La base de données d’Eurostat nous informe qu’en Belgique, le chômage de longue durée (que l’on considère une période de plus d’une année ou de deux années) a reflué entre le moment précédant la crise et la mi-2014. C’est d’autant plus surprenant que le taux de croissance économique que beaucoup estiment être un bon indicateur de l’évolution des taux d’emploi et de chômage (avec un décalage de quelques trimestres) était nettement moins favorable ces dernières années. Peut-on expliquer cette situation a priori paradoxale ?

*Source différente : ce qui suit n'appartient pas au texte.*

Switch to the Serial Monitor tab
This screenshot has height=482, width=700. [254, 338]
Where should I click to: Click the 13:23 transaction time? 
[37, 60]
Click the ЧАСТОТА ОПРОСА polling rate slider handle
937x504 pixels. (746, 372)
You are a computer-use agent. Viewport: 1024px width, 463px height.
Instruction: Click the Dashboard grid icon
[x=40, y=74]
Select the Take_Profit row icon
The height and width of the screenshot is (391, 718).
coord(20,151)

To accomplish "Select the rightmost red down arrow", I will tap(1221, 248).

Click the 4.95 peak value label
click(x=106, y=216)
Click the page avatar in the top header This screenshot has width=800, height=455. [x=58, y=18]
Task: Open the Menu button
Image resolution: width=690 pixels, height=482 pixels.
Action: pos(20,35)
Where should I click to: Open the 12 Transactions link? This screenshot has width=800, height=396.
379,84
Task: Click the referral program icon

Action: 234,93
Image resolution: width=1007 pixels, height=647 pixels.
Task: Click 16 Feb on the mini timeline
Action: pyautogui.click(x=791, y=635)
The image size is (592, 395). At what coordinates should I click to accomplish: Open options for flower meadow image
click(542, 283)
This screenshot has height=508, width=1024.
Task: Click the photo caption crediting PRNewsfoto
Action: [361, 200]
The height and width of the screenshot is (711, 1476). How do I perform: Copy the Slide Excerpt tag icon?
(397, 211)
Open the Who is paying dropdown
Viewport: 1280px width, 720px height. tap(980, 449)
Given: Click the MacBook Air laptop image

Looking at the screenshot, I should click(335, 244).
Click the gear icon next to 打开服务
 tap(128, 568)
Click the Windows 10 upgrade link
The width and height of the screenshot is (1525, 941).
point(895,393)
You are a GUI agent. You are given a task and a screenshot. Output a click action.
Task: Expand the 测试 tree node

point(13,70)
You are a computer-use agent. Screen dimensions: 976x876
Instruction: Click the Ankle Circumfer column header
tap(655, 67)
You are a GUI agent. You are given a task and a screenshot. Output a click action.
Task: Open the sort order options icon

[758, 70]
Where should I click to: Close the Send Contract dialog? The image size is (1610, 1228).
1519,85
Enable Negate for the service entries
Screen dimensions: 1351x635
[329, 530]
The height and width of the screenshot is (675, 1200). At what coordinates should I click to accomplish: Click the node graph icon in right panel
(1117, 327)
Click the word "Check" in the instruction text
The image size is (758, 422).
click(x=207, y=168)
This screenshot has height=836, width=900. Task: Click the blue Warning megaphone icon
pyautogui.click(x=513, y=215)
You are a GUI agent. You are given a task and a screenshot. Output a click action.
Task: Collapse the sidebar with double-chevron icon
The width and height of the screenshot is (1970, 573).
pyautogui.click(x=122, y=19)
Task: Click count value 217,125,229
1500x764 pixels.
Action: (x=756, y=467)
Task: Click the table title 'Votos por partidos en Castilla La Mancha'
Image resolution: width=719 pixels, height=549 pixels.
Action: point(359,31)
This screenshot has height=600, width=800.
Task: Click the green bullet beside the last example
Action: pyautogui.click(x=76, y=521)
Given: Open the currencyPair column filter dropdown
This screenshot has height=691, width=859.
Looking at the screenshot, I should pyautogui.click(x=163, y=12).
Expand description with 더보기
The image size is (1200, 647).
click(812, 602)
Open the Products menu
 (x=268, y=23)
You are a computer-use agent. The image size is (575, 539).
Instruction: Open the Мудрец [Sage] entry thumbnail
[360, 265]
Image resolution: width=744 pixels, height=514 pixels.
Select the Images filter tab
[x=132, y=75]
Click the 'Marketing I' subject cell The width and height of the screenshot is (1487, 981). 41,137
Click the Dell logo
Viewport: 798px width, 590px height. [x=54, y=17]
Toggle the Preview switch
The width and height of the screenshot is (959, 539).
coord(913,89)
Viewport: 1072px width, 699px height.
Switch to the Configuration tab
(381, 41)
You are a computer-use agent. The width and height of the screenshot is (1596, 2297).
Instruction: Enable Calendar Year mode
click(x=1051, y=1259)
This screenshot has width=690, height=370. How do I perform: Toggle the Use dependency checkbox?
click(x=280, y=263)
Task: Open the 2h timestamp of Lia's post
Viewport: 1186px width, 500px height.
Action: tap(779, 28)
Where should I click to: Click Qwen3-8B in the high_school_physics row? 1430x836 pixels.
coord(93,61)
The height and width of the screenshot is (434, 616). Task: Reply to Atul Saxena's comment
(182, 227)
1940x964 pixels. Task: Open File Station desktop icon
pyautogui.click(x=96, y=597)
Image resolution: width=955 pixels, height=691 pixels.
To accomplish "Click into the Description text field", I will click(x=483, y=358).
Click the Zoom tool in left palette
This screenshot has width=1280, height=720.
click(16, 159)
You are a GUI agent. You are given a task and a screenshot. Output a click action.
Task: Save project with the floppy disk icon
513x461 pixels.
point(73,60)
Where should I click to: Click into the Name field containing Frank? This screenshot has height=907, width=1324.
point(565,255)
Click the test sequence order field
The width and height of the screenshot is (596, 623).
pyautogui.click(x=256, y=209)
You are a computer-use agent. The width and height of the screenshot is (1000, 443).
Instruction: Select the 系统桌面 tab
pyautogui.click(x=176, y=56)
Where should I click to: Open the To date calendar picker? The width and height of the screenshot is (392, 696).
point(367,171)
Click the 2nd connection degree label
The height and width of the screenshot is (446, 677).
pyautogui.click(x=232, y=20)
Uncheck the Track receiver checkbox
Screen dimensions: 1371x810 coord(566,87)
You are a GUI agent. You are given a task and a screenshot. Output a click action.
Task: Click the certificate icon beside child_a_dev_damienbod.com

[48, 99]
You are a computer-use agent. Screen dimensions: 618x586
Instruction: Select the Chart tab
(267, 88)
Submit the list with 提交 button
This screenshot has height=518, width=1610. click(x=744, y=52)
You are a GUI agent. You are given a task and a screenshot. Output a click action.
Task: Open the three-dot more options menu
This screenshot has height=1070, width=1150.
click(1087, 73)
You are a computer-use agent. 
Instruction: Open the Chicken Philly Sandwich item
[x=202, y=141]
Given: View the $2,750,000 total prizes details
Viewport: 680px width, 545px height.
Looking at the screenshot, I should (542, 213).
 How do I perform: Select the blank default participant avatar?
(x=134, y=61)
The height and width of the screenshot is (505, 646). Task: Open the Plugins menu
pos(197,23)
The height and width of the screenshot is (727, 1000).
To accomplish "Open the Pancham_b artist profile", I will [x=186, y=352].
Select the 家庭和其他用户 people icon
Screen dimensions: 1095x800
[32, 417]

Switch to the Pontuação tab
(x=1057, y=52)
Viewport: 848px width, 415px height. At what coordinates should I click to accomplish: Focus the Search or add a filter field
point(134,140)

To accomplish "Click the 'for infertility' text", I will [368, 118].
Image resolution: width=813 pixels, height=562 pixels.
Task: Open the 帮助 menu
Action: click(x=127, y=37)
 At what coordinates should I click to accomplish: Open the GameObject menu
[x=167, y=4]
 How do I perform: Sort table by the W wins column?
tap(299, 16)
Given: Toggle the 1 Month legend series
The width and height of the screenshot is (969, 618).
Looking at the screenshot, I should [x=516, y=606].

Une forêt de petits boulots

Les thuriféraires du modèle allemand pointent sa résistance à la récession et le retour rapide au quasi-plein-emploi 2. Ils n’ignorent généralement pas que la profusion des mini-jobs qui sont très faiblement rémunérés (moins de 400 euros !) et qui représentent plus d’un tiers des emplois créés depuis une décennie 3 en constitue l’un des points noirs.
Mais, à y regarder de plus près, si la situation n’a pas été poussée à cet extrême en Belgique, notre pays a néanmoins évolué silencieusement dans cette direction : l’une des explications de la maîtrise relative du chômage tient dans la multiplication de petits boulots, ceux qui connaissent une forte rotation et/ou une intensité de travail faible (peu d’heures de travail fournies par semaine). Désormais, 14 % des personnes vivent dans un ménage à très faible intensité de travail, soit deux points de pourcentage de plus qu’en 2008.
Cette tendance concerne tous les niveaux d’éducation, donc y compris les personnes qui détiennent un diplôme de l’enseignement supérieur. C’est très inquiétant, car cela signifie que si ces personnes jouissent toujours de meilleures chances d’accès à l’emploi que celles dont le parcours scolaire s’est arrêté plus tôt, elles n’ont pas échappé à la dégradation généralisée de la qualité de l’emploi : 7 % de ces travailleurs vivent désormais dans un ménage à très faible intensité de travail ! On peut raisonnablement supposer que la hausse observée pour cette catégorie de travailleurs affecte surtout les jeunes qui sont sortis des études ces dernières années (la « génération sacrifiée » ?). Autrement dit, l’obtention d’un diplôme du supérieur consécutif à un investissement personnel de trois ans ou plus consenti pour se ménager des perspectives favorables ne garantit plus d’échapper à la précarité. Alors que tous les partis du spectre politique et les employeurs insistent sur la nécessité d’élever sans cesse le niveau des connaissances au sein de la société, les diplômes perdent ainsi de la valeur, ce qui est un très mauvais signal envoyé aux jeunes. Cela risque de créer et d’amplifier un sentiment de frustration chez eux et dans le chef de leurs parents. À terme, cela pourrait provoquer l’essor de mouvements populistes et du repli sur soi 4.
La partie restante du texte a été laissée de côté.